Currently stretching across most of the Atlantic, the blob is traveling west, and will begin to pile up on beaches in the coming months. Get ready for some rotten egg stench.
A blob of sargassum seaweed thousands of miles long is headed to Florida, the Caribbean and eventually the Gulf of Mexico, scientists say.
Though common for centuries — Christopher Columbus spotted sargassum floating in the middle of the Atlantic on his way to the Americas in the 15th century — 2011 saw a surge in the algae’s surface area that has continued to grow, according to a 2019 paper by scientists at the University of South Florida.
The sargassum zone also has shifted from the Sargasso Sea, a massive area of the Atlantic off the U.S. southern seaboard, south to tropical waters, which may help explain the growth. The belt starts growing in winter and builds up as it moves west on equatorial currents, and peaks in July, Lapointe said.

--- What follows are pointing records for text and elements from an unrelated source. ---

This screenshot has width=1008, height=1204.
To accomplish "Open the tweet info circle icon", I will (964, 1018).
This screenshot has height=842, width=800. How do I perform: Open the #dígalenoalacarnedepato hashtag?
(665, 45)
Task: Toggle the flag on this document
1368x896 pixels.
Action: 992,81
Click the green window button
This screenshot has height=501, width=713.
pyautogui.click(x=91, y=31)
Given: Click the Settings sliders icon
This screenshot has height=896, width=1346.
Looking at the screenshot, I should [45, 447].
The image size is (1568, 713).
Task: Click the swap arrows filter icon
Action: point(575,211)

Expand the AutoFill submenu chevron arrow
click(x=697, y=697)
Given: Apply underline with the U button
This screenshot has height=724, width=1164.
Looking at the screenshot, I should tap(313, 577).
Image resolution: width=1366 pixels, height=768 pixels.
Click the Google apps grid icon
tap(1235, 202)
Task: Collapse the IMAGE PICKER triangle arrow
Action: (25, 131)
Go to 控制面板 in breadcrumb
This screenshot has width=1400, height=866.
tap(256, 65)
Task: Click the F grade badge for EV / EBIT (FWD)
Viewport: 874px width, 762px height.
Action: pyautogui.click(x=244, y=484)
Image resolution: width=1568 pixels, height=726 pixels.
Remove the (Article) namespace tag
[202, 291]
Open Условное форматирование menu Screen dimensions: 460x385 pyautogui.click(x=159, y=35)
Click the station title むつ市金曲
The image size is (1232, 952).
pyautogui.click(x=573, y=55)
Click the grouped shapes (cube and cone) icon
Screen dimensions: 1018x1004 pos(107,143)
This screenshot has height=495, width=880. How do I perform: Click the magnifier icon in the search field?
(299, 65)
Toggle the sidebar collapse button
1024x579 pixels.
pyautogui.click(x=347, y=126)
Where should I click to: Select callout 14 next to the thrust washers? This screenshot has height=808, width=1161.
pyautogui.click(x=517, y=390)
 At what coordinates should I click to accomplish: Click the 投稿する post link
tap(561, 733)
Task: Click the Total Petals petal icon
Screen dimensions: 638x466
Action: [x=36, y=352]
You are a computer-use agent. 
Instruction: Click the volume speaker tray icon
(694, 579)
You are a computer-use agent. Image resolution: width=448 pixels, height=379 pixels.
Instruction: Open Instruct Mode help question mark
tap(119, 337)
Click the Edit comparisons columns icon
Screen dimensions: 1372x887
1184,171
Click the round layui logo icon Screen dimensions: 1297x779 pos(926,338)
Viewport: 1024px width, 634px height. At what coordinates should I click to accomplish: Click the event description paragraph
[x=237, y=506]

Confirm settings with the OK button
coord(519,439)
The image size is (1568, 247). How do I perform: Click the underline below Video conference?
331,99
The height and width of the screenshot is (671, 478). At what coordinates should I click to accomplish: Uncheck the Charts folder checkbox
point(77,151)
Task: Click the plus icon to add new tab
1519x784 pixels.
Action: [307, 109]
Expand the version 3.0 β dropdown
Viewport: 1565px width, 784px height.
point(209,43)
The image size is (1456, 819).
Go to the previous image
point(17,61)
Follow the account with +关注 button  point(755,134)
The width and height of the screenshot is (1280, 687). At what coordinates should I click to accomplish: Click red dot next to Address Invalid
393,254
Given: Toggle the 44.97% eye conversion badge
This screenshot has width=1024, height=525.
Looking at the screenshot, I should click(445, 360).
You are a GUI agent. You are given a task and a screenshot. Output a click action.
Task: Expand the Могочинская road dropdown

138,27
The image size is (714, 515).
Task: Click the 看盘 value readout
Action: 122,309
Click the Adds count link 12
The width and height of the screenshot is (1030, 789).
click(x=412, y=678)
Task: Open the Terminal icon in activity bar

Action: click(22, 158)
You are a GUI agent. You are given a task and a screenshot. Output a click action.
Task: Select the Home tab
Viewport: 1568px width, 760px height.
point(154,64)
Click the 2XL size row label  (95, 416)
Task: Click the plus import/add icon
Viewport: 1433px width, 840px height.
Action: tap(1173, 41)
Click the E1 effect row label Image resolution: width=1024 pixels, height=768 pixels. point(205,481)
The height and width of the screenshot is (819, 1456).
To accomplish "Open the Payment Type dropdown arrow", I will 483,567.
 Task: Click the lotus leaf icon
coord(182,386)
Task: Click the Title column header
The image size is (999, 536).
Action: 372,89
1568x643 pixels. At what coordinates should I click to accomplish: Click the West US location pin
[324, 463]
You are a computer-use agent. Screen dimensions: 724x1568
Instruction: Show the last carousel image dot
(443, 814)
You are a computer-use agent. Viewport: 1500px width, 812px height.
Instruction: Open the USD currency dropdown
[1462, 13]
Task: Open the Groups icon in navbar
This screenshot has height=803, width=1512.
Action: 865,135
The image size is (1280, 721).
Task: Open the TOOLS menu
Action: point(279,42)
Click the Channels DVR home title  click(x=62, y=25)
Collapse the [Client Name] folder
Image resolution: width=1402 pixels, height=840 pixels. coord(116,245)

Starting in 2014, there was a large uptick in nitrogen and phosphate coming out of the Amazon, he said. Other nutrient sources include the Congo River and the Mississippi River. Sargassum mats in the open ocean can benefit wildlife. Whole food chains, from microorganism, crabs and small fish, on up to mahi-mahi, tuna, wahoo, marlin and sharks, can gather under and around them to feed on one another.